Wow thats a massive forge... i know i had some issues (Perhaps bouncey) with my crappy flares, as i have tried to machine a few... maybe its your flare what is it and or pics heres my air intake..20160904_193836.jpg

Alot of holes 

The forge an from one of those portable air tanks. A little larger than a propane tank in length by 8" or so. The burner I followed online had the tip forward. I did try one with tip at the rear holes, actually the first one I built the tip was at rear, and it was always too lean. No blue flame. Even with many orifaces. I may have to try it again.

2 hours ago, Latticino said:

I may be totally off base, as I haven't seen the video, but from the photos I'm seeing a couple of questionable things:

  1. Looks like your flame is detaching from the front of your burner. As I understand it that means the gas/air mixture is moving too fast for the size of your burner outlet. If the mixture has the correct proportion, and I can't tell that from the photo, then you need less of each. If not enough air is being induced and mixed with the gas then you most likely need to increase the gas velocity with a smaller diameter orifice and position it properly. I'mnot that familiar with the burner design you are using. Perhaps you should contact the designer for advice? It takes a lot of time and experimentation to get a well tuned NA burner to work well. If this is your own design, be prepared to put in the work to get it right.
  2. How thick and what insulation have you used for your forge? Looks thin to me, but hard to tell
  3. I sure hope you removed the doors to show us the flame. Otherwise you are fighting a losing battle with those huge openings

Thank you for the reply. The flame does bounce back and forth. I have a 0.30 tip, the smallest I could find in my shop. I may try a 0.25 because that is the easiest fix. I place the tip forward after viewing a burner design like mine on the web.

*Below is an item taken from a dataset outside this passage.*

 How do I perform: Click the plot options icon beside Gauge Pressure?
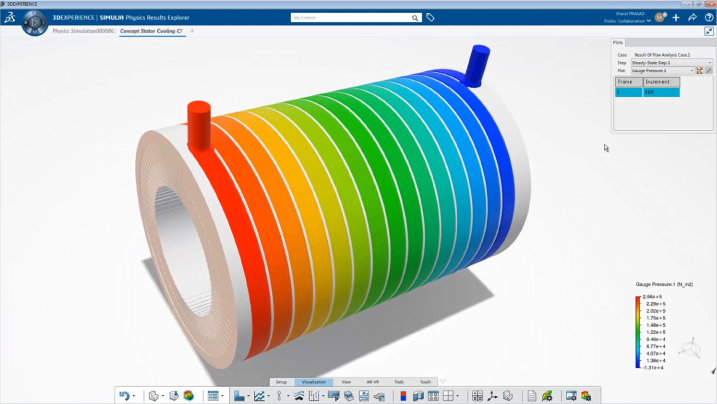click(700, 71)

However my first design was the tip to the rear and it was worse than this one. This one actually stays lit and heats metal but flame bounces and I know that is not optimal.

The insulation is one inch ins wool coated with Satinite. Then I layer fire bricks in the bottom. It probably could have used two inches of ins wool. But believe me the forge gets hot, very hot.

Yes the doors the big doors are open on both ends.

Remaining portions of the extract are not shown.